Assembler Compatibility

The SPARC and x86 assemblers act very differently in terms of machine code, and in terms of pseudo-ops. Therefore, the compatibility issues between the GNU assembler (gas) and the Oracle Developer Studio and Oracle Solaris assemblers will be different on different platforms.

The same source code is used to produce the assemblers that ship with Oracle Solaris (SPARC and x86) and the assemblers that ship with Oracle Developer Studio (SPARC and x86), so you should expect similar compatibility issues when dealing with either the Oracle Developer Studio or Oracle Solaris assemblers.

x86 Assembler

Note the following x86 assembler issues when switching between the Oracle Developer Studio and Oracle Solaris assemblers and the GCC assembler.

  • gcc can often infer opcode suffixes, whereas Oracle Developer Studio insists they be explicitly provided. Being more explicit satisfies both. For example, change "mov" to "movw" and "shr" to "shrw".

  • '#' introduces comments in gcc assembler files, but has historically been expected to introduce preprocessing directives in Oracle Developer Studio assembler files.

For more information, see x86 Assembly Language Reference Manual (https://docs.oracle.com/cd/E53394_01/html/E54851/index.html)

SPARC Assembler

The official SPARC assembly format is defined by The SPARC Assembly Reference Language Manual (http://docs.oracle.com/cd/E53394_01/html/E54833/index.html).

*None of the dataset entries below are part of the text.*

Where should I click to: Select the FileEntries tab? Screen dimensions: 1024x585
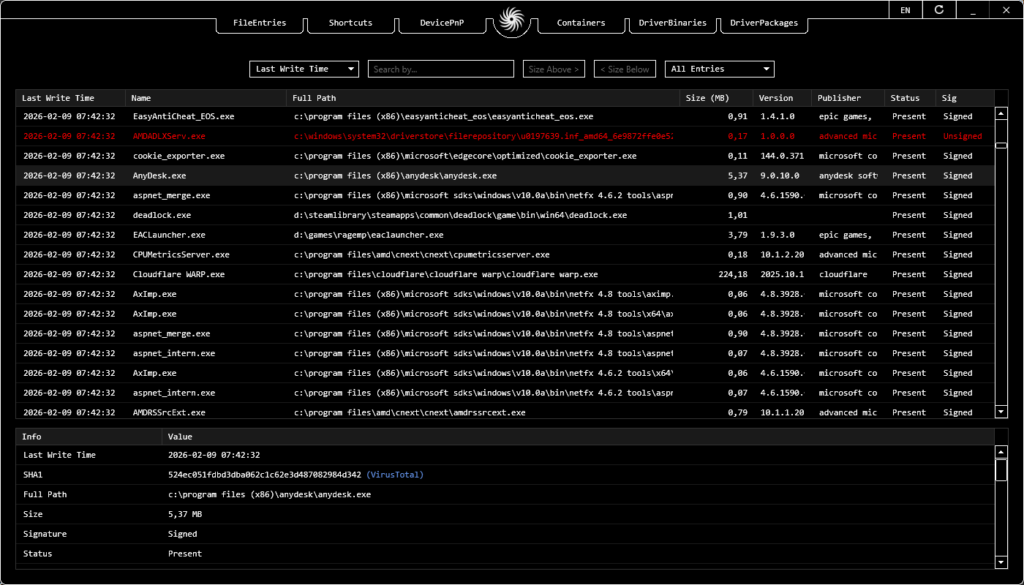point(259,23)
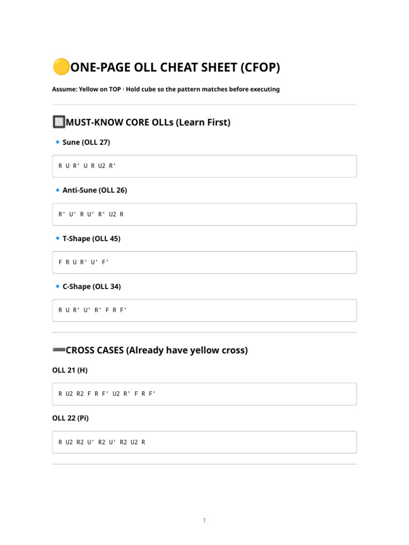Click the blue diamond next to Sune
This screenshot has height=545, width=409.
(58, 142)
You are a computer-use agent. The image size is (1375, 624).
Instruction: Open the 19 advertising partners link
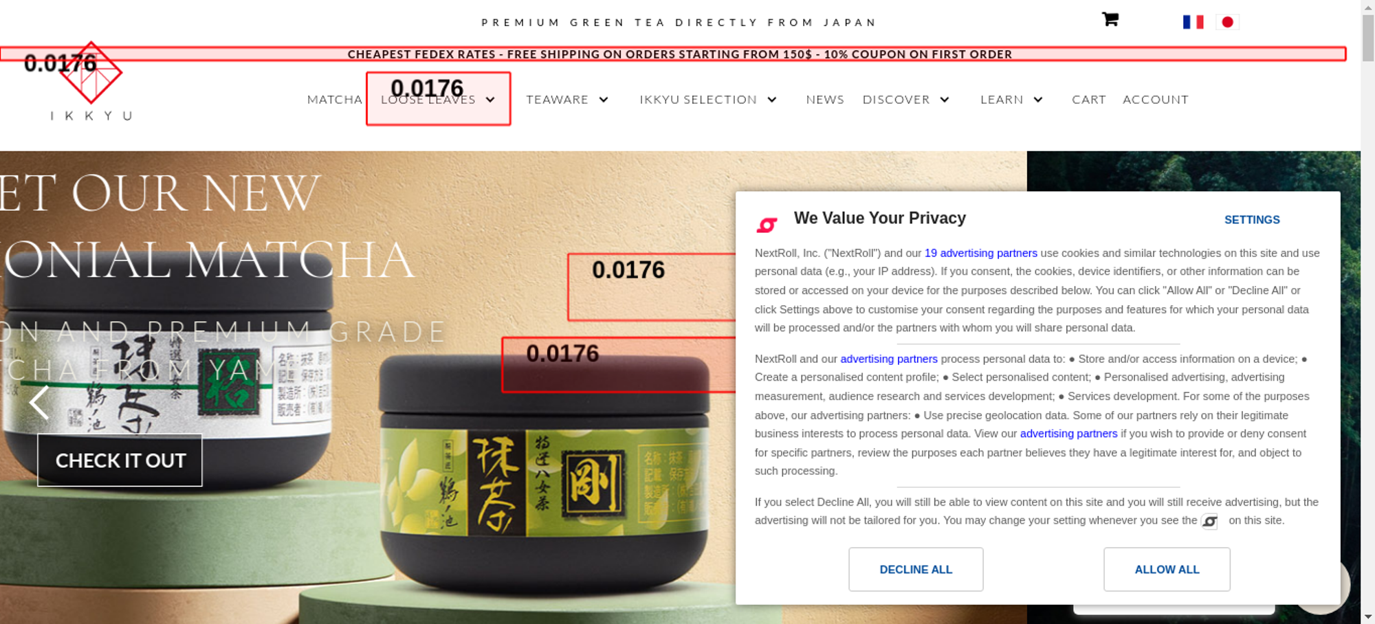[980, 253]
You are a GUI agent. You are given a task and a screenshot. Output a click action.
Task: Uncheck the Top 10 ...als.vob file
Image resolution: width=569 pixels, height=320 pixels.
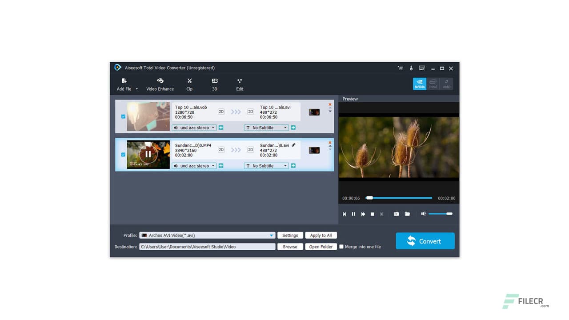pyautogui.click(x=123, y=116)
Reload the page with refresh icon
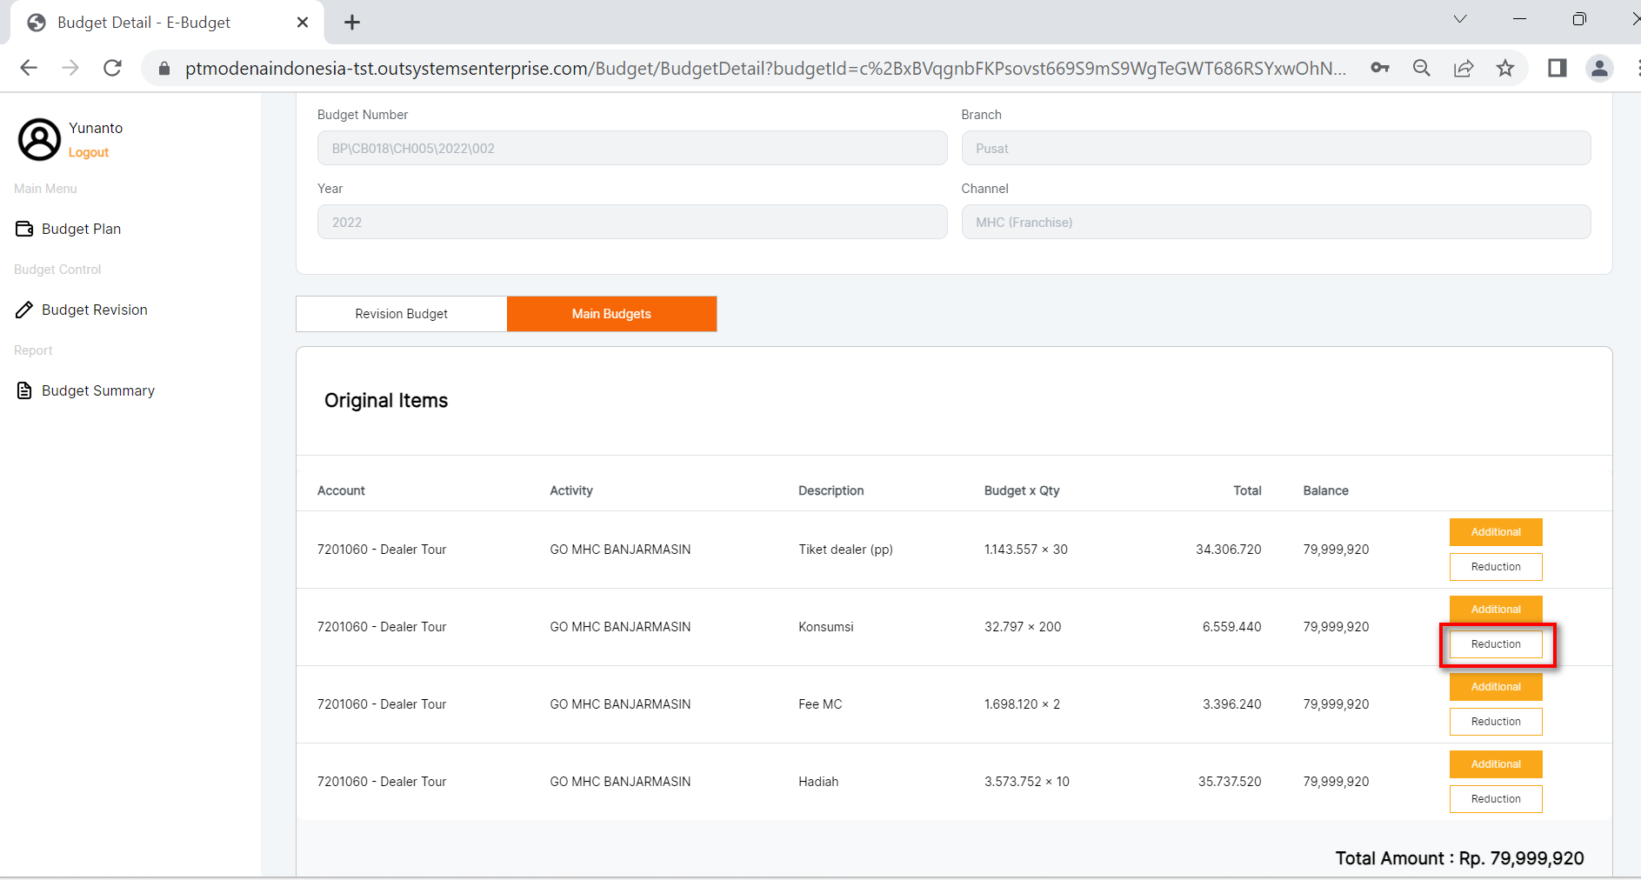The height and width of the screenshot is (880, 1641). (x=112, y=68)
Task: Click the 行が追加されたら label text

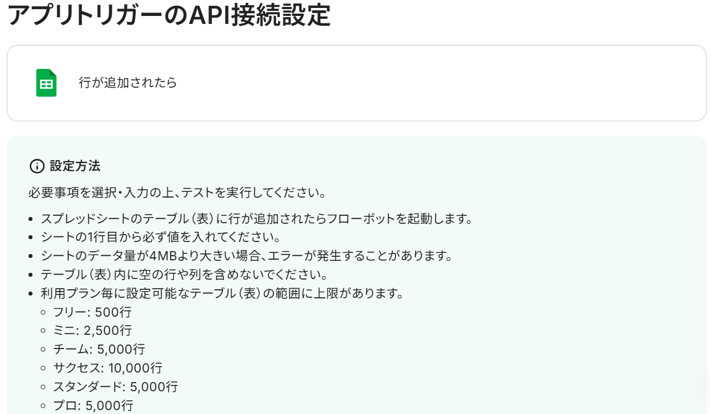Action: (x=128, y=83)
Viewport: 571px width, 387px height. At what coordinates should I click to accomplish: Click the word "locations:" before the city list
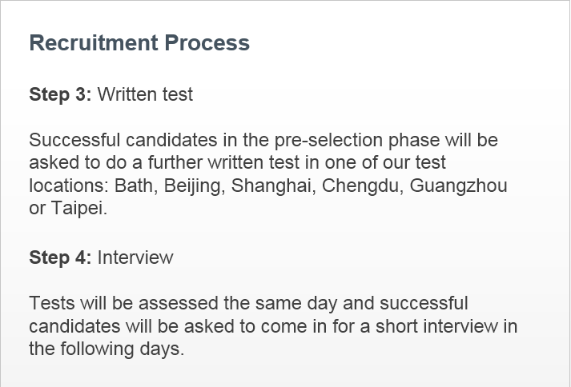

Assembler Directives Related to ELF Sections

The .section directive takes different arguments in the SPARC assembler. The attribute flags are defined using explicit tokens instead of a character string as in the GNU assembler (gas). For example, with gas, a .section directive would appear as follows:

.section .init,"aw"

When using the Oracle Developer Studio or Oracle Solaris SPARC assembler the directive would appear as follows:

.section ".init",#alloc,#write

Note -  The SPARC assembler supports the.pushsection and .popsection directives, but not .previous directive.

Pseudo-Op Issues

The .symver pesudo-op is supported in the SPARC assembler for GNU compatibility.

The .uleb128 and .sleb128 pseudo-ops are supported.